Yes, it just copies & stores the block at the top of the filesystem[0], in the same way naming a git tree will keep its content recursively alive.
However all the data in the snapshot is retained as-is until the snapshot is destroyed, so as the system keeps being used and diverges from the snapshot the snapshot is slowly going to "increase in size" compared to the live FS.
[0] there's also a more recent "checkpoint" concept which "saves" the entire pool by copying the uberblock.

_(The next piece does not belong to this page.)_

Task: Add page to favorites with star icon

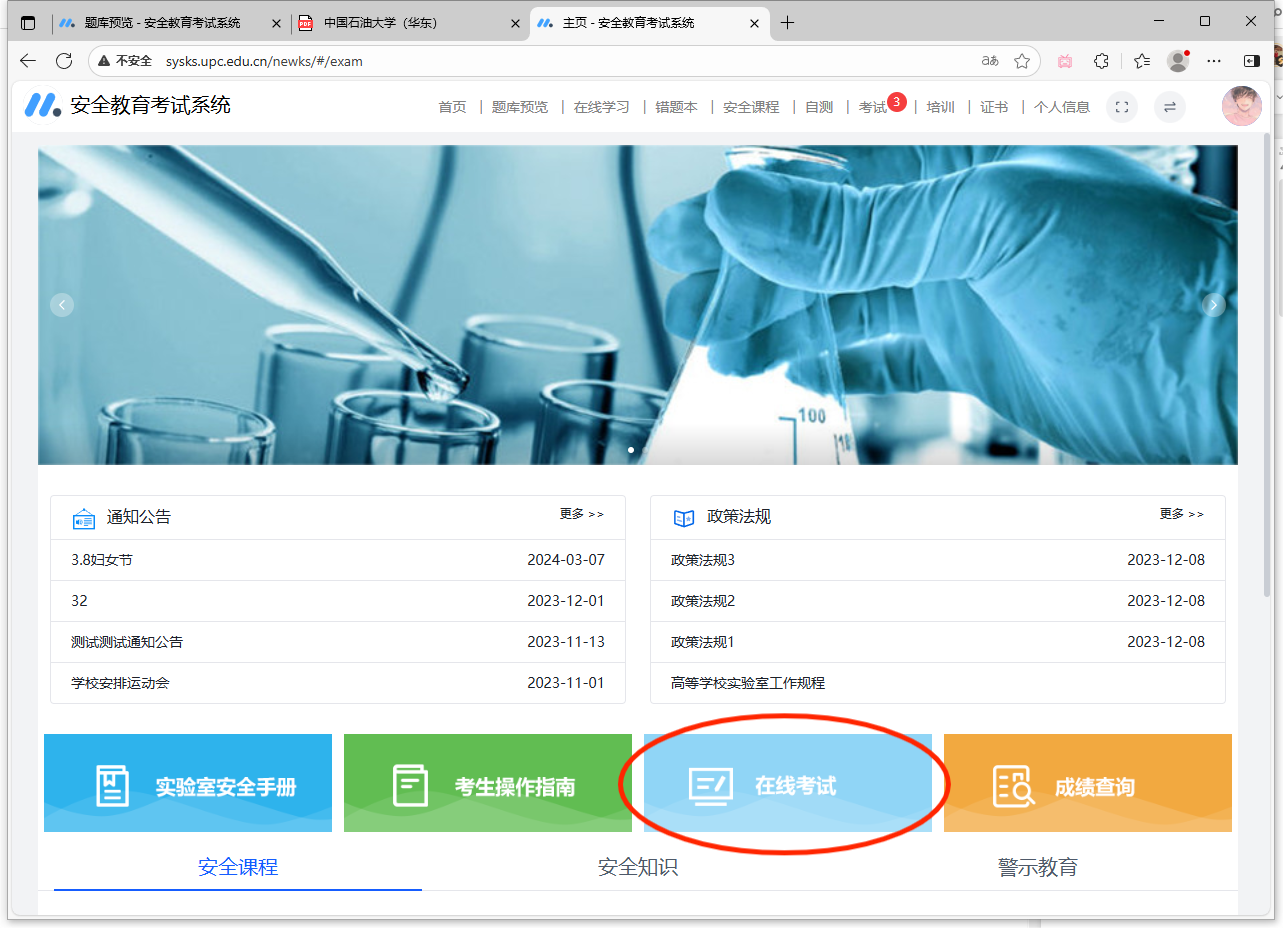Action: pos(1021,61)
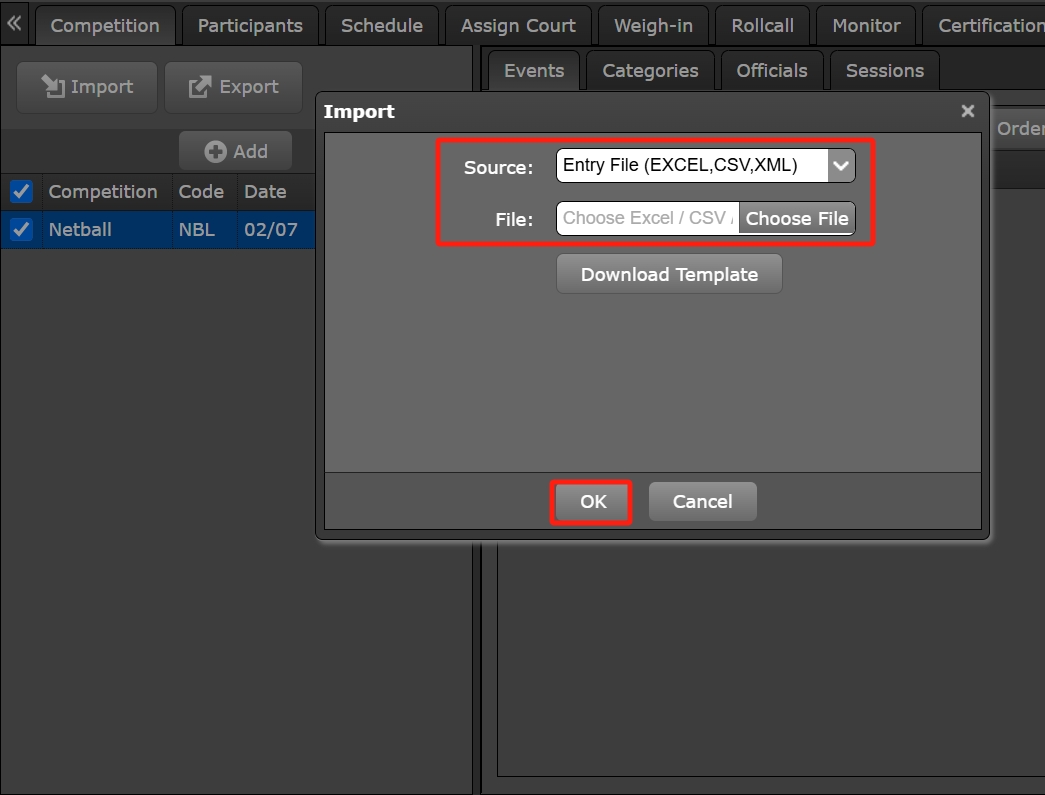Viewport: 1045px width, 795px height.
Task: Click the Import button in left panel
Action: 87,87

The actual act of snapshotting doesn’t do a whole lot. I believe ZFS uses CoW for that purpose. If you modify a file after a snapshot, the file (or block) will be copied first. Normally, with CoW, the original would then be marked as free space available for writing, but if a snapshot exists, it will be preserved. (This is a general concept; I don’t know the nuances of ZFS’ approach.)
Plugging a small script I wrote that is a bit more targeted than this by only snapshotting the datasets that are going to be changed. Haven't written a readme for it yet (or packaged it :) ) but both files have some header comments explaining how they're used and where they're put.
Do you mean ZFS as root or as a data partition? and when you say migrating to a fresh OS do you mean the Stretch to Buster upgrade? If so, it is great to hear it is working so well now.
ZFS data volume. Haven't tried root yet (wasn't easily available when I created the volume). Still, a data volume in ZFS is so much better than the traditional md raid. Won't go back.
Not the grandparent, but I've moved a running system from one ZFS pool to another without physically touching the computer. The OS was running off a ZFS root.